Question de la Rti : « L’une des conséquences de l’annulation de la dette extérieure est le renforcement de la capacité d’emprunt de la Côte d’Ivoire. Quelle sera la nouvelle politique d’endettement de la Côte d’Ivoire pour que les futurs enfants ivoiriens n’héritent pas de dettes colossales ? » Réponse d’Alassane Ouattara : « Nous avons moins de dettes que la France, l’Allemagne ou d’autres pays. Avec l’annulation de notre dette par le Ppte, nous allons tomber à près de 15%. Je pense que c’est un niveau raisonnable. Après cela, je n’irai plus emprunter auprès des institutions publiques. J’irai sur les marchés financiers. Si par exemple, j’ai besoin d’un milliard d’euros pour investir dans le chemin de fer, parce que j’ai une bonne signature et un déficit quasiment nul, le taux d’inflation est bas et le pays est bien géré-, j’irais emprunter sur les marchés internationaux. Ce ne sera plus nécessaire d’aller au Fonds monétaire international ou à la Banque mondiale. C’est ce que j’avais comme ambition en 1990 quand j’étais Premier ministre. Je suis content qu’avant la fin de mon mandat, nous puissions le faire. Ce sont des prêts qui seront affectés à des projets qui financeront le remboursement. Ce ne sera plus un endettement qui va peser sur les Ivoiriens ou nos enfants, comme ce que nous avons vécu ».
Bel effet oratoire, malheureusement teinté de faussetés. L‘interview a été réalisée le 30 mars 2012. Le 4 décembre 2012, Alassane Ouattara s’envolait pour Paris avec la moitié du gouvernement pour « quémander » le financement du Pnd. La Banque mondiale et le Fmi ont promis 1500 milliards FCFA. En gros, les financements publics (dont Ouattara ne voulait plus) annoncés s’élèvent à 4300 milliards FCFA. A chacun d’apprécier le discours démagogique de Ouattara.
Ainsi quand l’actuel chef de l’Etat, la main sur le cœur, jure que « ce sont des prêts qui sont affectés à des projets et que ces projets financent le remboursement du prêt. Ce n’est plus un endettement pour l’Ivoirien, ni pour nos enfants », il y a de forte raison d’en douter : Alassane Ouattara endette la Côte d’Ivoire et ce sont les générations futures qui vont en pâtir.

§ Lignes enregistrées:

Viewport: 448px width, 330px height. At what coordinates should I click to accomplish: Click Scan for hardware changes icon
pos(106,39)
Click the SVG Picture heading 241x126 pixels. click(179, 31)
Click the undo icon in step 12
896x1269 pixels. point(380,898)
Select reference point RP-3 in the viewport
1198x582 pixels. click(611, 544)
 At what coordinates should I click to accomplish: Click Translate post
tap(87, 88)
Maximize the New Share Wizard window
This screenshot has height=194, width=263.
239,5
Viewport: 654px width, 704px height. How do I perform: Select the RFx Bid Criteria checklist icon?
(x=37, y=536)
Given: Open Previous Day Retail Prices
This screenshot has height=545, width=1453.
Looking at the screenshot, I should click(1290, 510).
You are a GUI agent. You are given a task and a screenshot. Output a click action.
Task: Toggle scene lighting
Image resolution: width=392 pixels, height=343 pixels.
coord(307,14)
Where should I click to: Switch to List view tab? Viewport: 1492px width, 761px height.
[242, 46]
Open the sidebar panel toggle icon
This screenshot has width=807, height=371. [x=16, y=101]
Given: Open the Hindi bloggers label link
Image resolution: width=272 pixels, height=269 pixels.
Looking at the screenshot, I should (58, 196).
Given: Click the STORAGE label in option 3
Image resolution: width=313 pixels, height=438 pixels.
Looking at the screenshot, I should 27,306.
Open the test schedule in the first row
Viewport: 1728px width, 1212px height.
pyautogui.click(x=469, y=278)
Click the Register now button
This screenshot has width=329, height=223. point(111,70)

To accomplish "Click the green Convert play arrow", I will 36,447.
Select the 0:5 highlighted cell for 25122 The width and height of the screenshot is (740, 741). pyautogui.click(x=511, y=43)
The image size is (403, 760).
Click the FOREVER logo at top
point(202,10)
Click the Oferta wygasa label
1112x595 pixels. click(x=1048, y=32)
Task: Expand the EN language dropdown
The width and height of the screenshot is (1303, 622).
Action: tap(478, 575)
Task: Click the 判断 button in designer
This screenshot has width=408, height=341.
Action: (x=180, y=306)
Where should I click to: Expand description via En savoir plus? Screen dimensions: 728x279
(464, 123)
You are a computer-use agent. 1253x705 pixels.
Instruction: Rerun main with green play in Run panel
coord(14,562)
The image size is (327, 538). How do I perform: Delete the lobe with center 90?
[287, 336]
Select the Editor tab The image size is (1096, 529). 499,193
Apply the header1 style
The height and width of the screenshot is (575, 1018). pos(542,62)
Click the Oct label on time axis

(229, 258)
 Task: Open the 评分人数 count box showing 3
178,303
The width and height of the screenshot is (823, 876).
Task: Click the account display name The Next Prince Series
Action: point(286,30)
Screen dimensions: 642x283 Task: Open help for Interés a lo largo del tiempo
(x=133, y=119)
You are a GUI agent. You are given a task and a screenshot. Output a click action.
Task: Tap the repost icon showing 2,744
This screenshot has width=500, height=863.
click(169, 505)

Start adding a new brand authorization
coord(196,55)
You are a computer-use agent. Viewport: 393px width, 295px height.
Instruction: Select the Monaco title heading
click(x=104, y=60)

§ Consigne: Dans le passage sur l'endettement de la Côte d'Ivoire, remplacez « générations futures » par « jeunes générations », puis recopiez la portion qui commence à « Ainsi quand l’actuel » et se termine à « vont en pâtir. ». La liste n'a aucun rôle à jouer ici.

§ Réponse à l'exercice:
Ainsi quand l’actuel chef de l’Etat, la main sur le cœur, jure que « ce sont des prêts qui sont affectés à des projets et que ces projets financent le remboursement du prêt. Ce n’est plus un endettement pour l’Ivoirien, ni pour nos enfants », il y a de forte raison d’en douter : Alassane Ouattara endette la Côte d’Ivoire et ce sont les jeunes générations qui vont en pâtir.